Could you repeat every record below exactly as written?
:::
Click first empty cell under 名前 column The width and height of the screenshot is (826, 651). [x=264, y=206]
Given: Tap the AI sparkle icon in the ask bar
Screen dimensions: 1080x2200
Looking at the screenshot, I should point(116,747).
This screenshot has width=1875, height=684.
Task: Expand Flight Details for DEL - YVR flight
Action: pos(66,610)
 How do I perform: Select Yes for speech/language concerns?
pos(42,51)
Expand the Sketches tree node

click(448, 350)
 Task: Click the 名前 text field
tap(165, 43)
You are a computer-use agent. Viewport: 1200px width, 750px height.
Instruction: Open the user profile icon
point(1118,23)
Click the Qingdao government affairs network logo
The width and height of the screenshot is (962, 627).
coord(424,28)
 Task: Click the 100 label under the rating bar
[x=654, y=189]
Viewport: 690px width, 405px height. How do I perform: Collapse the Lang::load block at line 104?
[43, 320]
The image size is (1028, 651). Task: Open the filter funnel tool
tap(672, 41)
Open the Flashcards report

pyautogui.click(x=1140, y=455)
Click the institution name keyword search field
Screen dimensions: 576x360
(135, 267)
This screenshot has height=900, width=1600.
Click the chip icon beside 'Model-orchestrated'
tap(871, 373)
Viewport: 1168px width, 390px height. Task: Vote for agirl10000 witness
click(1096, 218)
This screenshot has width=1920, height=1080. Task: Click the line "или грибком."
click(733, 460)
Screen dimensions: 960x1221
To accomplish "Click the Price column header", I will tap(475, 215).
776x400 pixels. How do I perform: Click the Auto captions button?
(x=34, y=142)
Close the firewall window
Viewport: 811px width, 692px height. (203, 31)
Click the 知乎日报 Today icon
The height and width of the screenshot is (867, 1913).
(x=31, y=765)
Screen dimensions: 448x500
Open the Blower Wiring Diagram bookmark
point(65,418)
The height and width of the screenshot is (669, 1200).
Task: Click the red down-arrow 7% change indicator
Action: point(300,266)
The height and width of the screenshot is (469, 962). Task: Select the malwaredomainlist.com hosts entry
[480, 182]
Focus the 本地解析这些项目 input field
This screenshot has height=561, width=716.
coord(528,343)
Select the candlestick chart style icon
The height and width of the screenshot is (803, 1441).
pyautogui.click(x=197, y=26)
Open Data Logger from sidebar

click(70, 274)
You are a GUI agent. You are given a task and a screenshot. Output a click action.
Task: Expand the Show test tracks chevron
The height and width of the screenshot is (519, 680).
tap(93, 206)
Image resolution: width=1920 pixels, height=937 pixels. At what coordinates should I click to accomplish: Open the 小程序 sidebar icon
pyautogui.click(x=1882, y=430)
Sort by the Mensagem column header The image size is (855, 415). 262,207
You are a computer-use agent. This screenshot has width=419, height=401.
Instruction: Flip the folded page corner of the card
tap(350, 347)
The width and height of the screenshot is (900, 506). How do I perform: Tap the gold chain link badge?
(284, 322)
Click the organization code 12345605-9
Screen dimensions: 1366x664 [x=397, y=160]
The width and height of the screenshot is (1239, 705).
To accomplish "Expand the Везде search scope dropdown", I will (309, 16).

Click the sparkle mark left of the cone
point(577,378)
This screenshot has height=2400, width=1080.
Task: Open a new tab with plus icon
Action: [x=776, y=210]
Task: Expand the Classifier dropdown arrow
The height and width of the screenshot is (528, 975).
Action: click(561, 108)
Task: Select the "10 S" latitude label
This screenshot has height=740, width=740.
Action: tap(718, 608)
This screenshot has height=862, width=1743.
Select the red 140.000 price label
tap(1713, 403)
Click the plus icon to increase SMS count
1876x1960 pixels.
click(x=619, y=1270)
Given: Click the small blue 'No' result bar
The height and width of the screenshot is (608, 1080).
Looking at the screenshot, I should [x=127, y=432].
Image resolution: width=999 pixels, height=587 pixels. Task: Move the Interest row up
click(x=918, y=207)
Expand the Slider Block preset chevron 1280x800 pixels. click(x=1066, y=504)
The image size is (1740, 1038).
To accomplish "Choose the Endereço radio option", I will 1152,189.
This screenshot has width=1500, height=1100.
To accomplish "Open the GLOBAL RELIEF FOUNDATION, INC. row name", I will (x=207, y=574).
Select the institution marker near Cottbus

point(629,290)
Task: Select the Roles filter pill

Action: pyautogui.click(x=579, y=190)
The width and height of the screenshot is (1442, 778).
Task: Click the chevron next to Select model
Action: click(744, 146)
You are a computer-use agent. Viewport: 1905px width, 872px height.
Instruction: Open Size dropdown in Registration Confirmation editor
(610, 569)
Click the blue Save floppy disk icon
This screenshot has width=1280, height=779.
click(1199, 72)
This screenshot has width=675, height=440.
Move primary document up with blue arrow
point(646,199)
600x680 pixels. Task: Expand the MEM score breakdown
:::
Answer space >>
Click first empty cell under 名前 column The width and height of the screenshot is (826, 651). [x=264, y=206]
Given: Tap the AI sparkle icon in the ask bar
Screen dimensions: 1080x2200
Looking at the screenshot, I should point(116,747).
This screenshot has width=1875, height=684.
Task: Expand Flight Details for DEL - YVR flight
Action: pos(66,610)
 How do I perform: Select Yes for speech/language concerns?
pos(42,51)
Expand the Sketches tree node

click(448, 350)
 Task: Click the 名前 text field
tap(165, 43)
You are a computer-use agent. Viewport: 1200px width, 750px height.
Instruction: Open the user profile icon
point(1118,23)
Click the Qingdao government affairs network logo
The width and height of the screenshot is (962, 627).
coord(424,28)
 Task: Click the 100 label under the rating bar
[x=654, y=189]
Viewport: 690px width, 405px height. How do I perform: Collapse the Lang::load block at line 104?
[43, 320]
The image size is (1028, 651). Task: Open the filter funnel tool
tap(672, 41)
Open the Flashcards report

pyautogui.click(x=1140, y=455)
Click the institution name keyword search field
Screen dimensions: 576x360
(135, 267)
This screenshot has height=900, width=1600.
Click the chip icon beside 'Model-orchestrated'
tap(871, 373)
Viewport: 1168px width, 390px height. Task: Vote for agirl10000 witness
click(1096, 218)
This screenshot has width=1920, height=1080. Task: Click the line "или грибком."
click(733, 460)
Screen dimensions: 960x1221
To accomplish "Click the Price column header", I will tap(475, 215).
776x400 pixels. How do I perform: Click the Auto captions button?
(x=34, y=142)
Close the firewall window
Viewport: 811px width, 692px height. (203, 31)
Click the 知乎日报 Today icon
The height and width of the screenshot is (867, 1913).
(x=31, y=765)
Screen dimensions: 448x500
Open the Blower Wiring Diagram bookmark
point(65,418)
The height and width of the screenshot is (669, 1200).
Task: Click the red down-arrow 7% change indicator
Action: point(300,266)
The height and width of the screenshot is (469, 962). Task: Select the malwaredomainlist.com hosts entry
[480, 182]
Focus the 本地解析这些项目 input field
This screenshot has height=561, width=716.
coord(528,343)
Select the candlestick chart style icon
The height and width of the screenshot is (803, 1441).
pyautogui.click(x=197, y=26)
Open Data Logger from sidebar

click(70, 274)
You are a GUI agent. You are given a task and a screenshot. Output a click action.
Task: Expand the Show test tracks chevron
The height and width of the screenshot is (519, 680).
tap(93, 206)
Image resolution: width=1920 pixels, height=937 pixels. At what coordinates should I click to accomplish: Open the 小程序 sidebar icon
pyautogui.click(x=1882, y=430)
Sort by the Mensagem column header The image size is (855, 415). 262,207
You are a computer-use agent. This screenshot has width=419, height=401.
Instruction: Flip the folded page corner of the card
tap(350, 347)
The width and height of the screenshot is (900, 506). How do I perform: Tap the gold chain link badge?
(284, 322)
Click the organization code 12345605-9
Screen dimensions: 1366x664 [x=397, y=160]
The width and height of the screenshot is (1239, 705).
To accomplish "Expand the Везде search scope dropdown", I will (309, 16).

Click the sparkle mark left of the cone
point(577,378)
This screenshot has height=2400, width=1080.
Task: Open a new tab with plus icon
Action: [x=776, y=210]
Task: Expand the Classifier dropdown arrow
The height and width of the screenshot is (528, 975).
Action: click(561, 108)
Task: Select the "10 S" latitude label
This screenshot has height=740, width=740.
Action: tap(718, 608)
This screenshot has height=862, width=1743.
Select the red 140.000 price label
tap(1713, 403)
Click the plus icon to increase SMS count
1876x1960 pixels.
click(x=619, y=1270)
Given: Click the small blue 'No' result bar
The height and width of the screenshot is (608, 1080).
Looking at the screenshot, I should [x=127, y=432].
Image resolution: width=999 pixels, height=587 pixels. Task: Move the Interest row up
click(x=918, y=207)
Expand the Slider Block preset chevron 1280x800 pixels. click(x=1066, y=504)
The image size is (1740, 1038).
To accomplish "Choose the Endereço radio option", I will 1152,189.
This screenshot has width=1500, height=1100.
To accomplish "Open the GLOBAL RELIEF FOUNDATION, INC. row name", I will (x=207, y=574).
Select the institution marker near Cottbus

point(629,290)
Task: Select the Roles filter pill

Action: pyautogui.click(x=579, y=190)
The width and height of the screenshot is (1442, 778).
Task: Click the chevron next to Select model
Action: click(744, 146)
You are a computer-use agent. Viewport: 1905px width, 872px height.
Instruction: Open Size dropdown in Registration Confirmation editor
(610, 569)
Click the blue Save floppy disk icon
This screenshot has width=1280, height=779.
click(1199, 72)
This screenshot has width=675, height=440.
Move primary document up with blue arrow
point(646,199)
600x680 pixels. Task: Expand the MEM score breakdown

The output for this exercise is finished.